= Description of the task =
The lines to reproduce from the material below are those from the one containing "Cangga (14, 850)" through the one containing "Conditions Générales de Ventes (57, 2269)", both included; write them out exactly and add nothing.

= Source data =
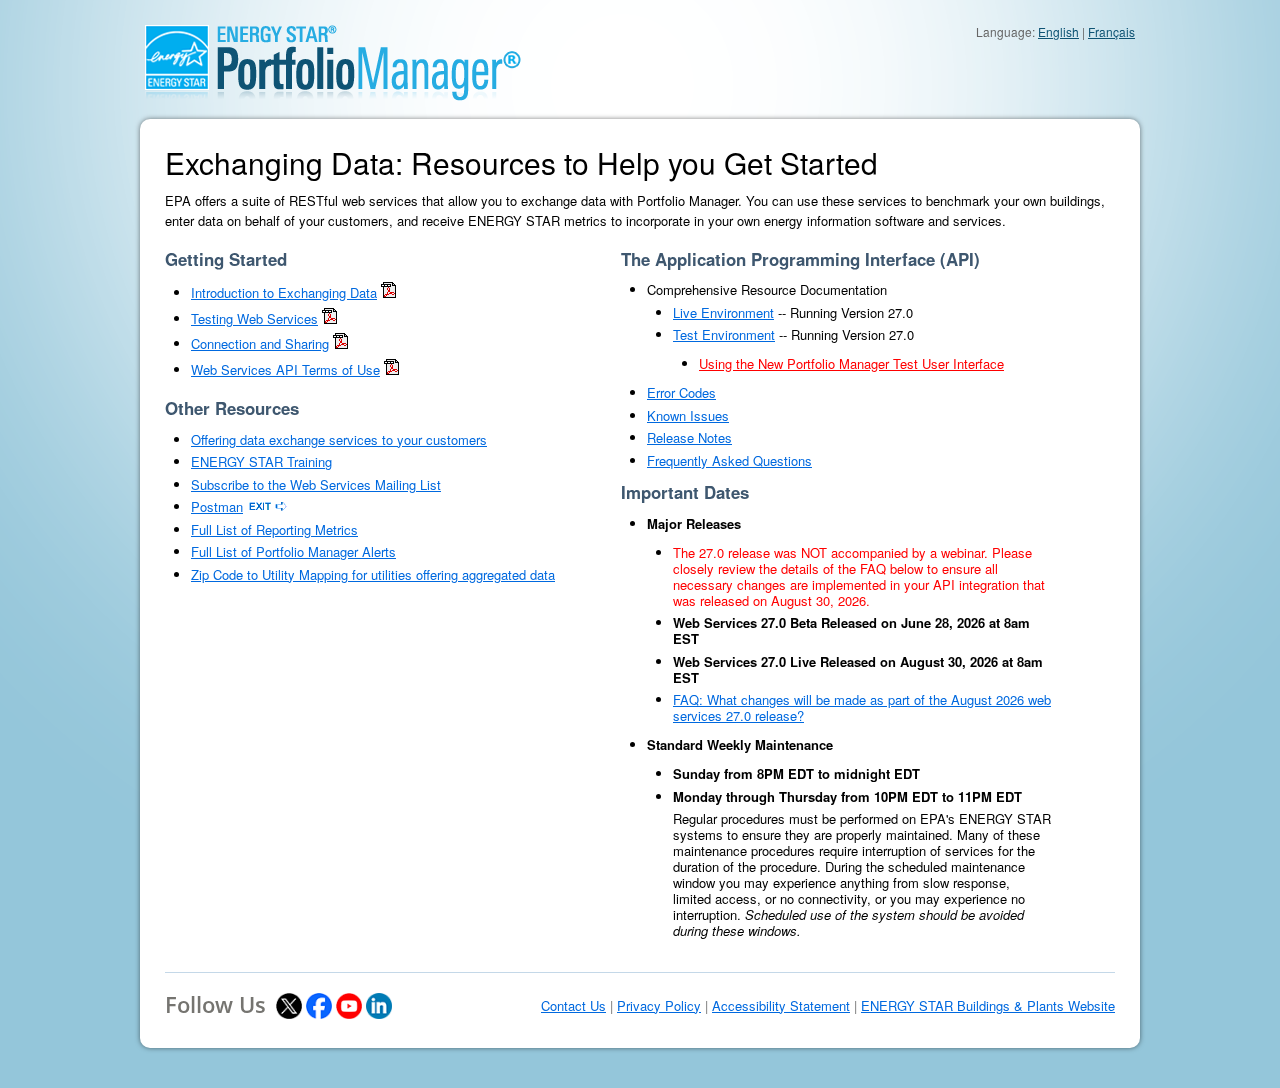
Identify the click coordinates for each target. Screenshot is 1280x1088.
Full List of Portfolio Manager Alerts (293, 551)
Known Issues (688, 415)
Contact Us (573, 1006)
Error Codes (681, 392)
==
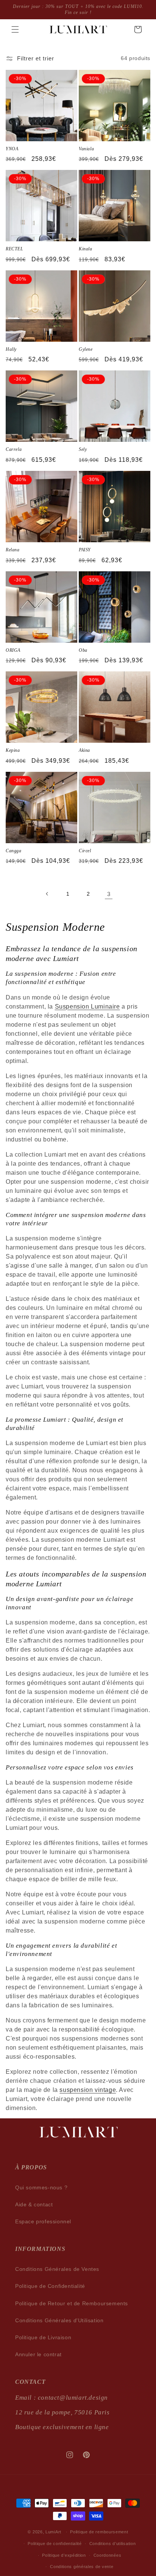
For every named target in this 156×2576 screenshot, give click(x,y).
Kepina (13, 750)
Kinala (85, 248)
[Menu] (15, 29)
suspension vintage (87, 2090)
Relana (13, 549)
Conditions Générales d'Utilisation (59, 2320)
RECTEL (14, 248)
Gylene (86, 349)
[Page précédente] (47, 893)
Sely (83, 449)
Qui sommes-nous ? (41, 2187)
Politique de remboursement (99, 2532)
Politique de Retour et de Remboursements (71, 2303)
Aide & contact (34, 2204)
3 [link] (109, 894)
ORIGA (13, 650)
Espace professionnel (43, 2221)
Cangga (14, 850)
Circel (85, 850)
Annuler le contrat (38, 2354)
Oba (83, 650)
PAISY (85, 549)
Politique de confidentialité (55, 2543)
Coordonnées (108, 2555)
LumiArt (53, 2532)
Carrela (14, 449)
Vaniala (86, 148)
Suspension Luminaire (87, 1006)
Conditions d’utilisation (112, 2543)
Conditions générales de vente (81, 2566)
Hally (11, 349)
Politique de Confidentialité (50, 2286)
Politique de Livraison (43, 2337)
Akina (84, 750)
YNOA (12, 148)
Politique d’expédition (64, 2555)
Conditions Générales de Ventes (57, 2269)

= Your response =
Cangga (14, 850)
Circel (85, 850)
Annuler le contrat (38, 2354)
Oba (83, 650)
PAISY (85, 549)
Politique de confidentialité (55, 2543)
Coordonnées (108, 2555)
LumiArt (53, 2532)
Carrela (14, 449)
Vaniala (86, 148)
Suspension Luminaire (87, 1006)
Conditions d’utilisation (112, 2543)
Conditions générales de vente (81, 2566)
Hally (11, 349)
Politique de Confidentialité (50, 2286)
Politique de Livraison (43, 2337)
Akina (84, 750)
YNOA (12, 148)
Politique d’expédition (64, 2555)
Conditions Générales de Ventes (57, 2269)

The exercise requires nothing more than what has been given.